• _PROBLEM REQUIREMENTS_: Read the listing below and copy out each line where the word "computer" occurs.

• _GIVEN INFORMATION_:
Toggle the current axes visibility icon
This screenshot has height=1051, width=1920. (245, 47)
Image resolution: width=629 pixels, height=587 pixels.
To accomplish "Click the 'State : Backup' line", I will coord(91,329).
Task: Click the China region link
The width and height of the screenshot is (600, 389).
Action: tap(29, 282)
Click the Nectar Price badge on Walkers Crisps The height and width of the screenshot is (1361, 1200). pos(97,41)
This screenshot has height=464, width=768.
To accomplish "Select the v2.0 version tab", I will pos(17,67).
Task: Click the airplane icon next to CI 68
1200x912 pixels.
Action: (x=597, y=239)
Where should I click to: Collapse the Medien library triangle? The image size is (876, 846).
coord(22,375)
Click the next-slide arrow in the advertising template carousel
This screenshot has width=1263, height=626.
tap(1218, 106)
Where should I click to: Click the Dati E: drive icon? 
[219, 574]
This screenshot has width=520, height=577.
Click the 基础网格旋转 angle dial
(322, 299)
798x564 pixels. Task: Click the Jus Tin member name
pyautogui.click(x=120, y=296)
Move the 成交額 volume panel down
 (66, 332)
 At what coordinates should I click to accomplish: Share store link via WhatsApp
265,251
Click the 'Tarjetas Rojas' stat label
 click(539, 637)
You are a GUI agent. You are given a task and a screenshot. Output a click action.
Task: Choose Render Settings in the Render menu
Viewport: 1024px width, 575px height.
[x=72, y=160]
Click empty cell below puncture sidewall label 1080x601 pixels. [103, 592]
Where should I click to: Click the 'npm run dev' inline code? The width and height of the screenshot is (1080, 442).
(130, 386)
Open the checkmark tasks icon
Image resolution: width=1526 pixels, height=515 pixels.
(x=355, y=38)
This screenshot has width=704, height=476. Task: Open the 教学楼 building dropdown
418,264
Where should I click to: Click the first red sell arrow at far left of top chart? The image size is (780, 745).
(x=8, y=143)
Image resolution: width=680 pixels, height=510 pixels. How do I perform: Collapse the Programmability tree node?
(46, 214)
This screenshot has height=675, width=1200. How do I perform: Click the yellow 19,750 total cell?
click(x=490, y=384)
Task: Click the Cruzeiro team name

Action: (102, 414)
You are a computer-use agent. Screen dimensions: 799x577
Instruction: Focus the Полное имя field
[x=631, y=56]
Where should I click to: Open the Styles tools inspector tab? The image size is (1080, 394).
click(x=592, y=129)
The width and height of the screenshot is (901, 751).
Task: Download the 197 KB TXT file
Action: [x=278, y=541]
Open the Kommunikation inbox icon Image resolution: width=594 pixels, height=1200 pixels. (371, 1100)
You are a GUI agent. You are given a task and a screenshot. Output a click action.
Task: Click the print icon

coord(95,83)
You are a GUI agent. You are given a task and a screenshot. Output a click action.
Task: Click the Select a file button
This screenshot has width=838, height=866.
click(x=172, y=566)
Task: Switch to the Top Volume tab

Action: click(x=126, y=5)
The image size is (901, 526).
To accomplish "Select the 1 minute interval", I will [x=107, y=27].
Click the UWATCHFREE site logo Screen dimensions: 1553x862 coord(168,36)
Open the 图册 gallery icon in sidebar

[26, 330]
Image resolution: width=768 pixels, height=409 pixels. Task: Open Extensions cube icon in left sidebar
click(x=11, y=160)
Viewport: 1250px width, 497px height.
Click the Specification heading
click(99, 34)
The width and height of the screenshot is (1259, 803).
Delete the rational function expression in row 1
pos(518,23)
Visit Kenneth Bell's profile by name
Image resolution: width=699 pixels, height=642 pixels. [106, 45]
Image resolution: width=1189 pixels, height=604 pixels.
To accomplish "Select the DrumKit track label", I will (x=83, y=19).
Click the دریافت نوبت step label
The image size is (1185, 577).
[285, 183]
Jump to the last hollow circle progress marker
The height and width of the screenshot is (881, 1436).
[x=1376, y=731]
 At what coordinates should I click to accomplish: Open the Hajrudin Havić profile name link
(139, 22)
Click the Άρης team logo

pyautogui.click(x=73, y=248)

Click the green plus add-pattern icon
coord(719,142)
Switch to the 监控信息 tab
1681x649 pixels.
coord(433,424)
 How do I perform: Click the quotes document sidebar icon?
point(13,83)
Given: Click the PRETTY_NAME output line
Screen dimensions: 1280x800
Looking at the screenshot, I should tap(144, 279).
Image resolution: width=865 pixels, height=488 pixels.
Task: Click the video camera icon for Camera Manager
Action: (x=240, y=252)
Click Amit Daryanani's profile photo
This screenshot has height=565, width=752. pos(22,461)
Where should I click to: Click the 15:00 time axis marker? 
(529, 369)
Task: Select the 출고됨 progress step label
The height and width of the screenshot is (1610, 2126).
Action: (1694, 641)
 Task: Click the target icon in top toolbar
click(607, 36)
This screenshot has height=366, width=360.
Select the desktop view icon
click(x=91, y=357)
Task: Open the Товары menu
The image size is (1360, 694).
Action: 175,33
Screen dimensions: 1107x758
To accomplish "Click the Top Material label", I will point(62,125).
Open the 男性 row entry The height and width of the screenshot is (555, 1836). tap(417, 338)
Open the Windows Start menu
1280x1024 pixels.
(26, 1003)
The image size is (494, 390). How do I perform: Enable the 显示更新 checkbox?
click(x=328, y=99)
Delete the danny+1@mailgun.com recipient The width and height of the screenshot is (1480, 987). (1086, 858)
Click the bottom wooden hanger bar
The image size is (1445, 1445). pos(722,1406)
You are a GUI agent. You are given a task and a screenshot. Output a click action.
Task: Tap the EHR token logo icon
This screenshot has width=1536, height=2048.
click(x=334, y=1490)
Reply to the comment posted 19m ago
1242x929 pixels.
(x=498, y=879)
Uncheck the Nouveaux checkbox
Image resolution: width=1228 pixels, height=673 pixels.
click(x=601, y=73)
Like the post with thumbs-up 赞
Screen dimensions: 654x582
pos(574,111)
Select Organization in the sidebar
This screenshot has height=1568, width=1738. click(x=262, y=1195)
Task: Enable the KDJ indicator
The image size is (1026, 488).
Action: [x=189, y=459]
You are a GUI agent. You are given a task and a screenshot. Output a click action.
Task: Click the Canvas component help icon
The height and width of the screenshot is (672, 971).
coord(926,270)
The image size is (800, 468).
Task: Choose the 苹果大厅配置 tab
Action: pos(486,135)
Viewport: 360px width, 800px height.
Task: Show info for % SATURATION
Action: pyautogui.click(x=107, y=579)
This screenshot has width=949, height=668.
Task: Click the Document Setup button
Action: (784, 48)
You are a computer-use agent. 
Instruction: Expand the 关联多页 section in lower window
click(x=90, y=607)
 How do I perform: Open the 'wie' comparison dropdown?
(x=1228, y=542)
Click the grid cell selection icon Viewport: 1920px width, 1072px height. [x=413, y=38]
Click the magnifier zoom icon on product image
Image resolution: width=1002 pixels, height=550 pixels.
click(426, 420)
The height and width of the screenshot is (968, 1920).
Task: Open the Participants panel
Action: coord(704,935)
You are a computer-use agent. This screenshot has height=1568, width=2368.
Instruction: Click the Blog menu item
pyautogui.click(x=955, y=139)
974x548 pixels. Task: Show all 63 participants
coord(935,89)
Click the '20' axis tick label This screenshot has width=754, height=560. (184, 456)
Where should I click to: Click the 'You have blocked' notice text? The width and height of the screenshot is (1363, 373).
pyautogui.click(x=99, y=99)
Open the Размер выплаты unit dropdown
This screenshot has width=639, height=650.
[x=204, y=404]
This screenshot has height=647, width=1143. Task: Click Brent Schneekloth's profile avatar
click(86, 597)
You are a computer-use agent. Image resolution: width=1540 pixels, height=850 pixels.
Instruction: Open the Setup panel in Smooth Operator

• _ANSWER FOR THIS EXERCISE_:
You are a computer-use agent. Screen dimensions: 799x577
You are a computer-use agent. 
You are a computer-use agent. This screenshot has height=1568, width=2368.
You are a computer-use agent. Image resolution: width=1540 pixels, height=850 pixels.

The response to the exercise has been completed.